CBS in new moves to modernise financial system-● Banks no longer need have 35% deposits with govt |18 August 2009
He also said the minimum reserve requirement (MRR), which now stands at 12%, will be reduced to 11% on September 1 and to 10% on October 1.
“Until recently the banks were required to invest 65% of their local deposit base but this local asset ratio (LAR) had been reduced to 35%, and with effect from today the need to do this has been removed,” said Mr Laporte in an interview.
He called the move “a fundamental policy change in the context of the economic reform programme initiated in November 2008, which includes a move away from direct monetary policy instruments towards market-based, indirect instruments”.

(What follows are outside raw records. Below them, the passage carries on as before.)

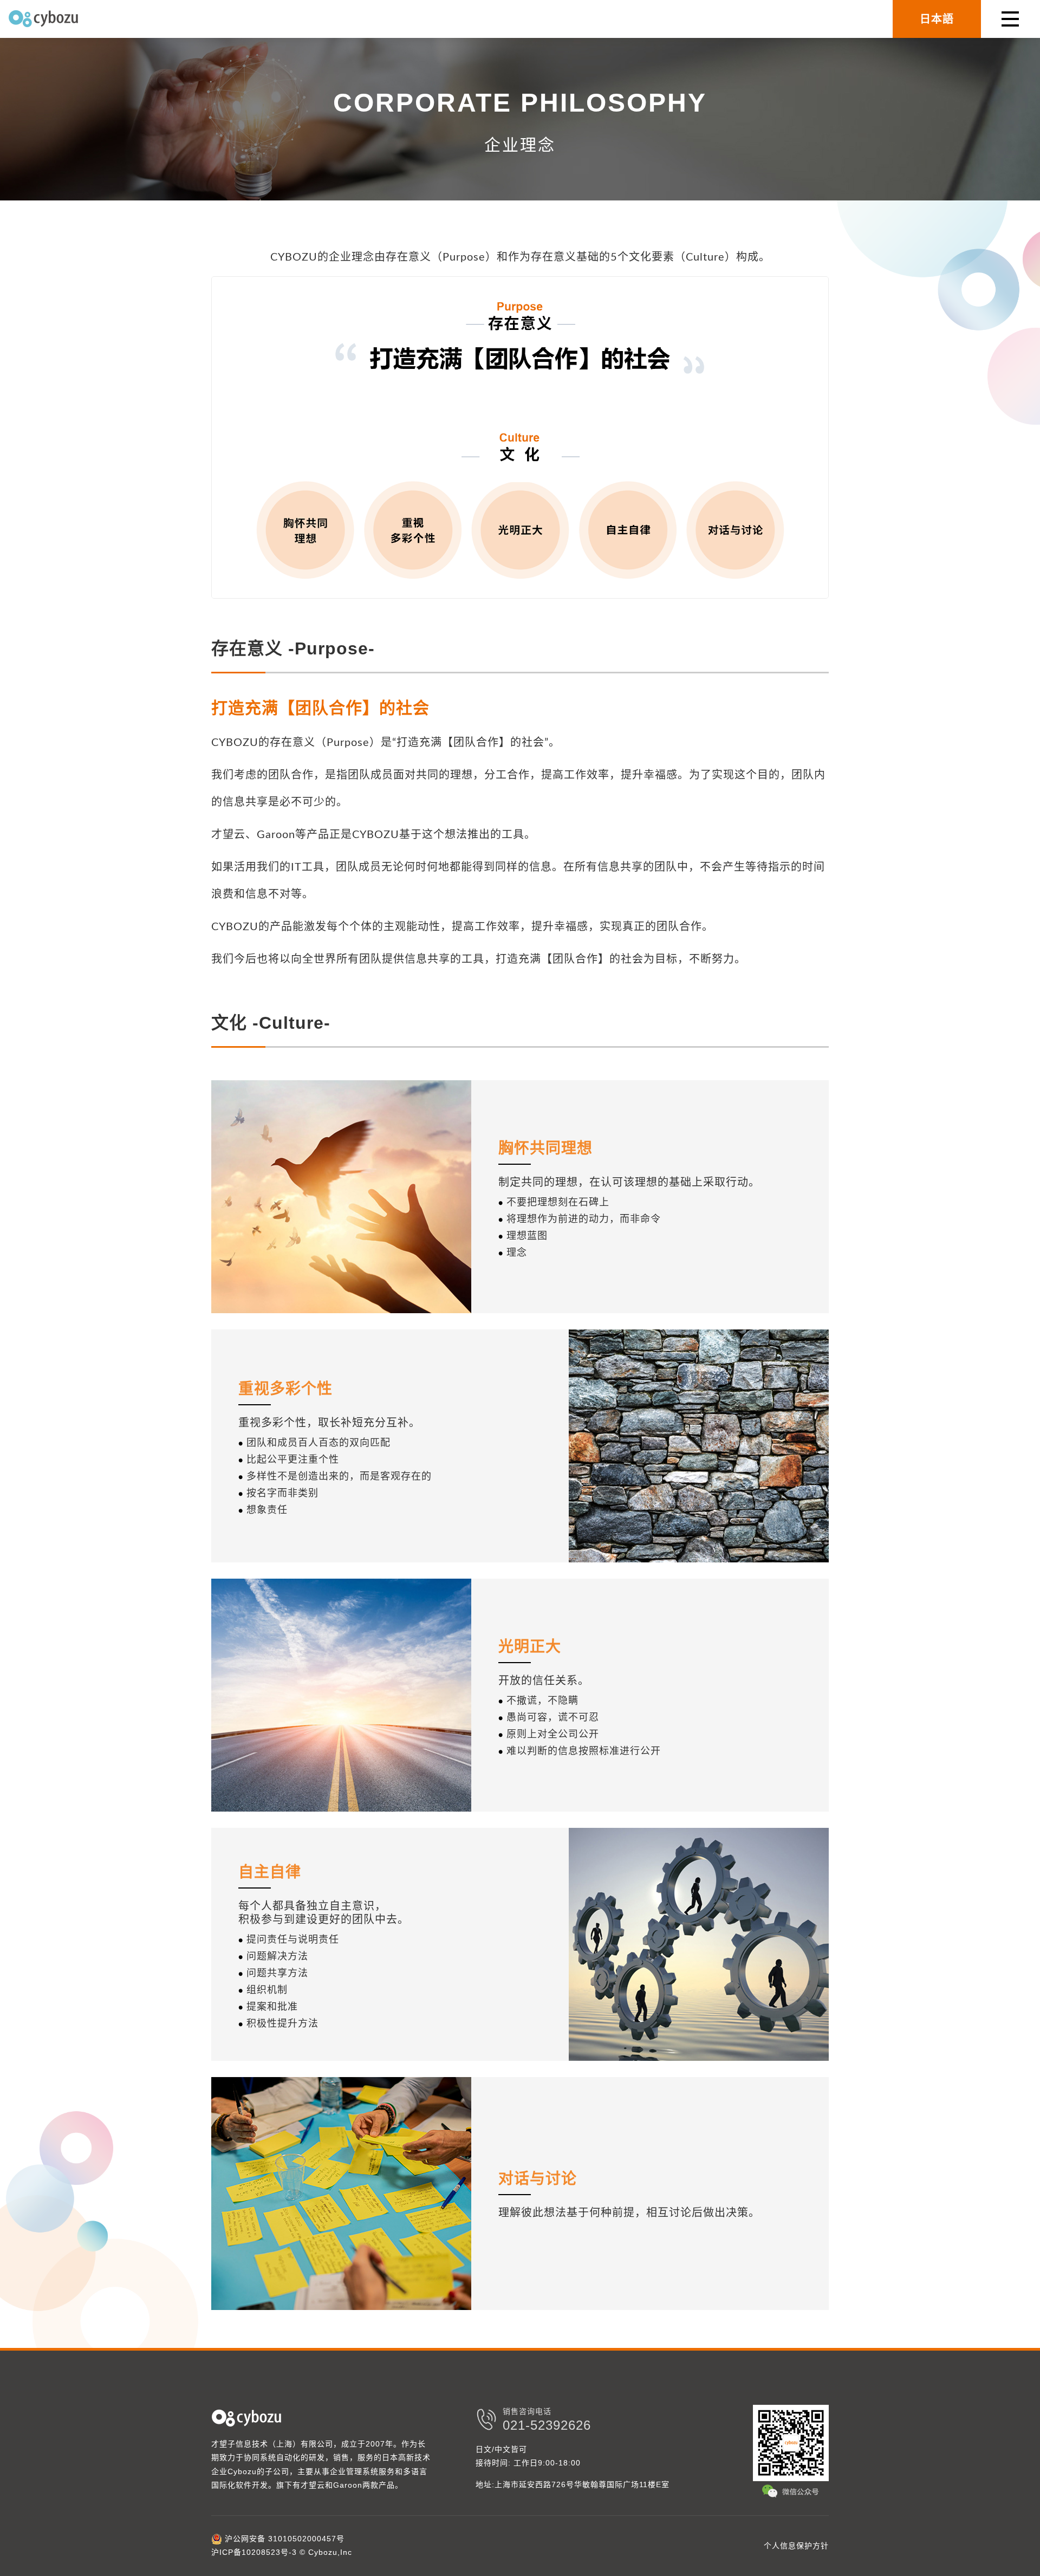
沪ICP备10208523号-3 (254, 2552)
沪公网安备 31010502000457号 (283, 2538)
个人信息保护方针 (796, 2545)
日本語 (937, 19)
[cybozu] (43, 19)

“The LAR was instituted in 1986 and requires commercial banks to invest a percentage of their local deposit base in government securities. The LAR, which currently stands at 35%, is thus a direct and guaranteed source of financing for the government,” he said.
Mr Laporte, however, said the requirement can also have adverse effects such as making the money unavailable for private sector bank financing.
“Consistent with the objectives of the monetary policy reforms, which among other things aim at modernising the financial system, the Central Bank is of the view that the LAR is no longer useful or needed as a monetary instrument,” he said, adding that the bank now monitors commercial banks very closely and on a daily basis.
“The disciplined fiscal stance adopted by the Ministry of Finance recently has curtailed its financing needs from the banking system, while the adoption of numerous indirect monetary instruments by the Central Bank has made the LAR a redundant policy instrument,” he said.
“In the light of this, the Central Bank has taken a decision to abolish this instrument with effect from August 17, 2009.”
Mr Laporte also said the MRR requires banks to deposit a percentage of their deposit liabilities – both foreign currency and rupee – with the CBS, allowing it to control liquidity in the banking system.
But with the introduction of more market-oriented instruments as part of the macro-economic reforms, the role of the MRR as a policy tool has been significantly reduced,” he said, announcing the gradual reduction to 10% on October 1.
“The Central Bank will consider further reductions and eventual elimination of this instrument as and when appropriate,” he said.
He said the International Monetary Fund mission that was here last week was consulted over the decisions and it endorsed these moves.